Senior diabetologists and internal medicine specialists reported that young patients in their late twenties and early thirties are arriving with multiple coronary blockages. Only after angiography and laboratory tests is it revealed they have been living with silent diabetes and hypertension for years. By then, damage to blood vessels, kidneys, and other organs often has already begun.

At the news briefing, the Discovering Diabetes team released its 2024-25 impact report, revealing that over 8.5 million people have been reached, 9.66 lakh individuals screened for diabetes risk, and 4.63 lakh suspected cases connected to medical advice. Free testing and consultations were offered to more than 3.48 lakh people via screening camps, digital platforms, and doctor linkages nationwide. The scale of outreach, they said, also reflects the alarming rise of undiagnosed diabetes.

Former Pakistan Endocrine Society president Dr Abrar Ahmed emphasized that diabetes has quietly become one of Pakistan’s most serious health threats. “Every fourth Pakistani is diabetic,” he said. He urged that lifestyle change must begin now, criticizing public fascination with weight-loss injections at the expense of basic blood sugar monitoring and diet control.

Syed Jamshed Ahmed, Project Director of Discovering Diabetes, estimated that more than 3.3 crore people in Pakistan are confirmed diabetics, with nearly as many unaware of their condition.

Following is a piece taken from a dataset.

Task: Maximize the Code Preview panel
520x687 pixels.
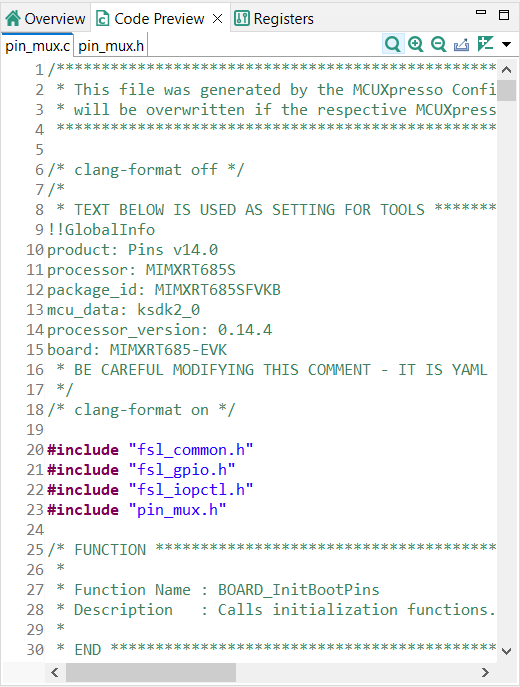Action: (504, 14)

Many individuals claimed they could “eat a kilo of gulab jamun without worry” — a mindset he blamed for driving this generation toward disability. He also urged the government to embed diabetes warning messages in mobile caller tunes and broadcast alerts.

Consultant physician Dr Soumya Iqtidar described the medical community as always in “firefighting mode.” She warned that Pakistan now ranks among the highest globally for adult diabetes and obesity. She announced the launch of A to Z diabetes training for general practitioners and a joint course with the International Diabetes Federation (IDF) to equip primary care doctors to tackle the burden.

Former PES president Dr Khurshid A. Khan attributed the rapid spread of type 2 diabetes to inactivity, stress, and high-calorie diets. He lamented that patients who once walked into clinics now arrive in wheelchairs. He linked economic collapse — double shifts, shrinking green spaces, expensive healthy food vs cheap junk food — with the surge in lifestyle diseases.

Haroon Qasim, Managing Director of PharmEvo, called diabetes a “silent killer” and warned Pakistan is trending toward the highest diabetes burden globally. He estimated 2.3 lakh deaths annually stem from diabetes complications. He urged policy shifts such as taxing sugary drinks and incentivizing healthier diets, citing Arab countries as examples.

Ahmer Azam, CEO of Trifit, criticized the mindset that health is optional. He highlighted that Pakistan consumes an enormous amount of bakery goods, while exercise is devalued. Quoting the World Health Organization (WHO) recommendation of 150 minutes of weekly activity, he challenged people who can’t spare that much time to reconsider their priorities. He announced that all Trifit marketing screens would carry diabetes awareness messages for a week and urged doctors to prescribe exercise in writing, as done in some countries.